Stacey Gagnon knows that her son, Joel, looks different. She’s used to enduring the strange looks, audible whispers and brutal questions about her son who was born with a craniofacial impairment. As a result, he’s missing an ear and some bone structure in his face.
She knows her son looks different, but being different has yet to become easier. And on this particular day, it actually “hurt.”
The “Ransom For Israel” Blogger recently penned a post about her experience at a new church, and she has a plea for all parents on behalf of her son.
“The church dismissed for children’s church and I walked my three youngest back to the meeting room for children,” Stacey writes. “As we walked in the room, there were four tables set up filled with kids. The minute we walked inside, the room became silent and every child stared or pointed at my son, Joel.”
As she stood at the front of the class, Stacey could see every eye on her and every mouth wide open at the appearance of her son.
“I stepped in and was about to address the entire class about differences; but then I stopped. I stopped and looked to the back of the room where my son had fled to hide. He had buried his head in his arms because you cannot hide in plain sight. My heart sank and the room remained silent as I walked back to Joel.”
As she touched her son’s shoulder, his teary-eyed face looked up at her “with shame.” Stacey knelt down next to her son and asked him if he’d like to leave. Relieved, he replied, “yes,” and fled the room.
“I held him in my arms during church and he drew ‘Joel loves Mom’ on my palm. Tears welled in my throat. My beautiful and loving son deserves so much more than stares and pointing. And I thought about what I didn’t do in that room today.
In the past, I have always stepped into the role of teacher to educate kids. This has happened before, and I would step in and talk about differences, but today I did not. Today, I did not teach someone else’s kid because I was too busy holding my broken-hearted son.”

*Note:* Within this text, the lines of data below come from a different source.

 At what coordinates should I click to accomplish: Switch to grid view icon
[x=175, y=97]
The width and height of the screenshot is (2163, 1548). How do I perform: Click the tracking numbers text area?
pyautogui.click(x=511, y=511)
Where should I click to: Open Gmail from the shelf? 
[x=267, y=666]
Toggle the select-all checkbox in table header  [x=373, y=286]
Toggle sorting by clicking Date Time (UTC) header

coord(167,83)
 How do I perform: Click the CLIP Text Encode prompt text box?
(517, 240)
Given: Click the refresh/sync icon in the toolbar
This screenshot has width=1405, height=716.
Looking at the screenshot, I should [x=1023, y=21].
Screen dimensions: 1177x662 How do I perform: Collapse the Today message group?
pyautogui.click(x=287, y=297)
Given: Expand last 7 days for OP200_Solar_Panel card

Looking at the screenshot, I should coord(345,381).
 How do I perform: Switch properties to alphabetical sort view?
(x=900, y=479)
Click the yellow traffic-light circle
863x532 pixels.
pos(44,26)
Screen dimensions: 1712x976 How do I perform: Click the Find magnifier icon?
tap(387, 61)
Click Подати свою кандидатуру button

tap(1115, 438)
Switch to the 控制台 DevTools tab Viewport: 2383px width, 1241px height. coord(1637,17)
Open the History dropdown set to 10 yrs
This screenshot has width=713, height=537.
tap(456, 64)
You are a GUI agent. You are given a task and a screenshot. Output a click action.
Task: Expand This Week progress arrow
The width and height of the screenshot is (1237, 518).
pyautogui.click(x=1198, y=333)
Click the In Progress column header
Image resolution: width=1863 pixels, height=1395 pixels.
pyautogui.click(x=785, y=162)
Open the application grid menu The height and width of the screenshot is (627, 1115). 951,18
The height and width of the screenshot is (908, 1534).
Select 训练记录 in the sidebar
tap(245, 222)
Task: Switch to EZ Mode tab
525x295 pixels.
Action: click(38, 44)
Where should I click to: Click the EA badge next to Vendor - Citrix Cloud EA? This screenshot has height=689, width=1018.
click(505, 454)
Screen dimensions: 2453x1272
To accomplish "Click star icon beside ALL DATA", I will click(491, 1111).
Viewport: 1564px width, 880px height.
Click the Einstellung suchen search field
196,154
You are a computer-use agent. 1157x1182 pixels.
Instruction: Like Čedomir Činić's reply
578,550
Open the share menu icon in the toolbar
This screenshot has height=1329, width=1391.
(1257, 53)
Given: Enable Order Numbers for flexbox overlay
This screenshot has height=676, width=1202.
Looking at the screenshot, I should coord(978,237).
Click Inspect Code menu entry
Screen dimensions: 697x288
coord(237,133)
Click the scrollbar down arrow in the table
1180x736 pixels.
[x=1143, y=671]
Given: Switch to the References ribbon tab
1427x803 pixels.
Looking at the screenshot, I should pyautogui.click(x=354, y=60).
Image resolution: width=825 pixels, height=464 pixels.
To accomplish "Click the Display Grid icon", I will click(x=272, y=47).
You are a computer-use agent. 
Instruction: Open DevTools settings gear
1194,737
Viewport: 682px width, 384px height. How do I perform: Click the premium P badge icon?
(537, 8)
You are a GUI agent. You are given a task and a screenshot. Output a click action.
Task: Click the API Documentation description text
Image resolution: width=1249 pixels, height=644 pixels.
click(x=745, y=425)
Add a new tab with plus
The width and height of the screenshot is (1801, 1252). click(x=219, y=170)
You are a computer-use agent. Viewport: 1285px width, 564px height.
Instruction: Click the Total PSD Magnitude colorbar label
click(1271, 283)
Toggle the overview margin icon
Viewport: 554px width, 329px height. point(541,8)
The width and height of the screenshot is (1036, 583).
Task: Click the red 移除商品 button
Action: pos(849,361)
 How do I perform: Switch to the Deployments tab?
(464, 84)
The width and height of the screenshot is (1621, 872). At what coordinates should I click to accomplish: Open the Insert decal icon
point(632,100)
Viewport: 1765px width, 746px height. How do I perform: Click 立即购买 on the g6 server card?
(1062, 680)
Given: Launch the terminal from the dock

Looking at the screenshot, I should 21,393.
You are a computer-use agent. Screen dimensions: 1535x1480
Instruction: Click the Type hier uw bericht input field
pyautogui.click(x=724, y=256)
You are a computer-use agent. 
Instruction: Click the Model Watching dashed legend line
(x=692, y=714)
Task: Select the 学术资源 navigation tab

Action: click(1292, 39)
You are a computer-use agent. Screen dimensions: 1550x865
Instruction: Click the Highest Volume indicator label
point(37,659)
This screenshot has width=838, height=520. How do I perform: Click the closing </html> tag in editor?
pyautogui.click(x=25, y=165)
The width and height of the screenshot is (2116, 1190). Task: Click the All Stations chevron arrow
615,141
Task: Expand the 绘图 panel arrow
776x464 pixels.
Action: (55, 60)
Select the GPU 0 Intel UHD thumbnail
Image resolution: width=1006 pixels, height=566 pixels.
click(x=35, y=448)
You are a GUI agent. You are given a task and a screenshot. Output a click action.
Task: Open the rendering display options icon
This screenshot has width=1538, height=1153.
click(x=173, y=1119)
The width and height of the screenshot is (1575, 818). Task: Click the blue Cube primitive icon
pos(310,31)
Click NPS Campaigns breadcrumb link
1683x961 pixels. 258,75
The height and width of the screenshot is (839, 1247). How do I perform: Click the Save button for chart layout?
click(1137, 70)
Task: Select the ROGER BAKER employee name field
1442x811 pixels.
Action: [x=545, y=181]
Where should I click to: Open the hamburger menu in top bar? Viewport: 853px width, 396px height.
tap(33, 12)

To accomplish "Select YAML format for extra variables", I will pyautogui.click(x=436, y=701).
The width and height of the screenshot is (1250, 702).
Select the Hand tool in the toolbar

Her heart-wrenching post calls on all parents to educate their children about the differences of others. Her son looks different, but he has feelings just like every other child.
“So I ask all parents this, teach your children. Teach your children that many people look different. Show them pictures of people who look different. And then explain that it is not okay to stare at someone that looks different, it’s not okay to point. Teach them that my boy is the same on the inside as your child is. He loves Dodge Ram trucks, and Minecraft, and digging in the dirt. He loves ketchup, but does not love broccoli.
And mostly, he does not like people staring or pointing out that he looks different. I don’t think he needs this pointed out, it’s something he lives with everyday.”
Stacey says the experience at church that morning did not leave her angry, or even upset at the children who unknowingly caused her son pain.
“I think no one has ever taught them. And so this post is asking you to take a moment tonight and talk about what to do when you see someone that looks different.”
She wants everyone to know that “a beautiful person is found with the heart; not the eyes,” and understanding that starts at home with mom and dad.
Her words have touched thousands and resonated with people across the Internet. May they be an inspiration to have a different kind of conversation with your kids today, and talk to your family about how perfectly different God made each one of us.